▶ _Exercise aim_
Go through the entries below line by line and count those containing "agent"; the answer is that count alone.

----

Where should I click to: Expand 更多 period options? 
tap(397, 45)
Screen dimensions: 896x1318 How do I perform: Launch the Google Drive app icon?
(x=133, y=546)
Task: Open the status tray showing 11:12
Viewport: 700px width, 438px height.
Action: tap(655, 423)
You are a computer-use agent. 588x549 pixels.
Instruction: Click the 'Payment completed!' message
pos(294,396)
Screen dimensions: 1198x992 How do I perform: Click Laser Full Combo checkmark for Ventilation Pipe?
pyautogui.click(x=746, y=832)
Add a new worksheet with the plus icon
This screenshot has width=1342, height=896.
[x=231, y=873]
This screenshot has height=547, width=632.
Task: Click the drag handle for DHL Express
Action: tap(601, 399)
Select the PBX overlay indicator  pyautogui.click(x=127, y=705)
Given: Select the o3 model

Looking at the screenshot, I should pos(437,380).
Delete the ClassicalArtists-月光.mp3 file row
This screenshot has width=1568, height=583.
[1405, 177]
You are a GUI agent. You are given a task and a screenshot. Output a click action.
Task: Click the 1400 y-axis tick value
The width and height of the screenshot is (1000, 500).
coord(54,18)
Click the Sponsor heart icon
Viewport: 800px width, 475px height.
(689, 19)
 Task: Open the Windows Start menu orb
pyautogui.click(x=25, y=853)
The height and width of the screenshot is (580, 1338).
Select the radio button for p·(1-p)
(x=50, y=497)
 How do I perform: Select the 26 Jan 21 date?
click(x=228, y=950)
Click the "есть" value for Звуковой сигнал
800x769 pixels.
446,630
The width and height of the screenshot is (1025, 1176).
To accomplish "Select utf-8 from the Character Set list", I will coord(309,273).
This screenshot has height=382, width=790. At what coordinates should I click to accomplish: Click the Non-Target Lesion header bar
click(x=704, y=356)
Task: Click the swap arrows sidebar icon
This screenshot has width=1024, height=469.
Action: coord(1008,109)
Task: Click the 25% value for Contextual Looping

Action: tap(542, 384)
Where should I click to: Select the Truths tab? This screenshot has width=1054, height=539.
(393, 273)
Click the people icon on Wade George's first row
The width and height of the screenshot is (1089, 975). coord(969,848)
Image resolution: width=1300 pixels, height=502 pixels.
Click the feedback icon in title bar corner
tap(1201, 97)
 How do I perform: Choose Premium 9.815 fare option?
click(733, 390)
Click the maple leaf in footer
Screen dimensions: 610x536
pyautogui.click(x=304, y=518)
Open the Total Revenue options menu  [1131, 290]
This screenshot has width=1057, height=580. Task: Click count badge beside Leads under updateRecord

----

▶ _Solution to the exercise_
2